In contemporary Turkey, the headscarf debate is only the beginning of a transition heralding the pluralization and flexibility of the repressive Turkish nationalism that has dominated the country since the founding of the republic. In this process not only the confrontation with religious Islam but also the fate of the Armenian, Greek, Jewish, and Assyrian populations in the Turkish republic have been opened for political discussion.
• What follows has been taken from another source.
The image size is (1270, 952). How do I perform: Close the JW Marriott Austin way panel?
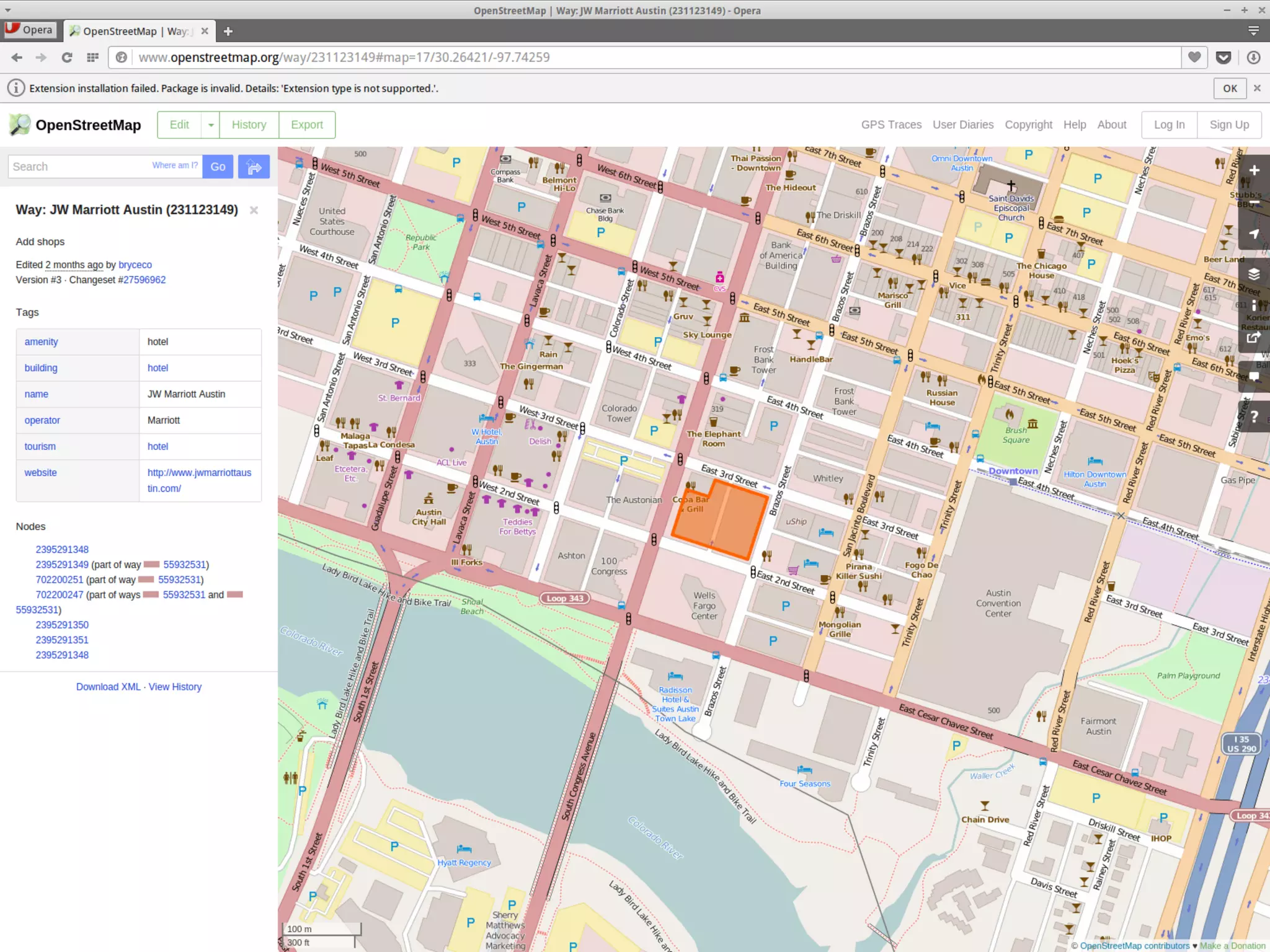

In conclusion then, and in response to Habermas's question, the most significant development in politics today concerns the unsettling of the identity of the democratic people, the demos, as a result of the rise of deterritorialized religious movements, including but not restricted to political Islam. This development calls into question the relation of the demos to the nation, when understood as an ethnos, and places on the agenda the transformation of repressive understandings of both ethnicity and religion so as to allow for a larger, more inclusive democracy. [End Page 28]

Seyla Benhabib

Seyla Benhabib is Eugene Meyer Professor of Political Science and Philosophy at Yale University. Her most recent book is Another Cosmopolitanism (Oxford University Press, 2006). This article is a revised version of the opening lecture delivered during the Istanbul Seminars, "Dialogues on Civilizations," organized by Reset magazine, June 2 8, 2008, at Bilgi University, Italy.

Footnotes

* As sociologist Faruk Birtek points out, the parliamentary vote to reverse the ban on the wearing of the headscarf, strictu sensu, contradicts the Supplement 17 to the Legislation known as YOK Kanunu, that is, the Law of the Council of Higher Education. It is this clause that must be rescinded in order for the wearing of the headscarf to become fully legal, and this was never the case. So from a legal point of view, there was a lot of confusion about the meaning of the AKP-sponsored new law. See Interview with Faruk Birtek in TARAF by Nese Duzel. www.taraf.com.tr/Detay.asp?yazar=7&yz=21, accessed June 29, 2008.

* For a discussion of the Fereshta Ludin case, see my The Rights of Others: Aliens, Citizens and Residents (Cambridge University Press, 2004), ch. 5.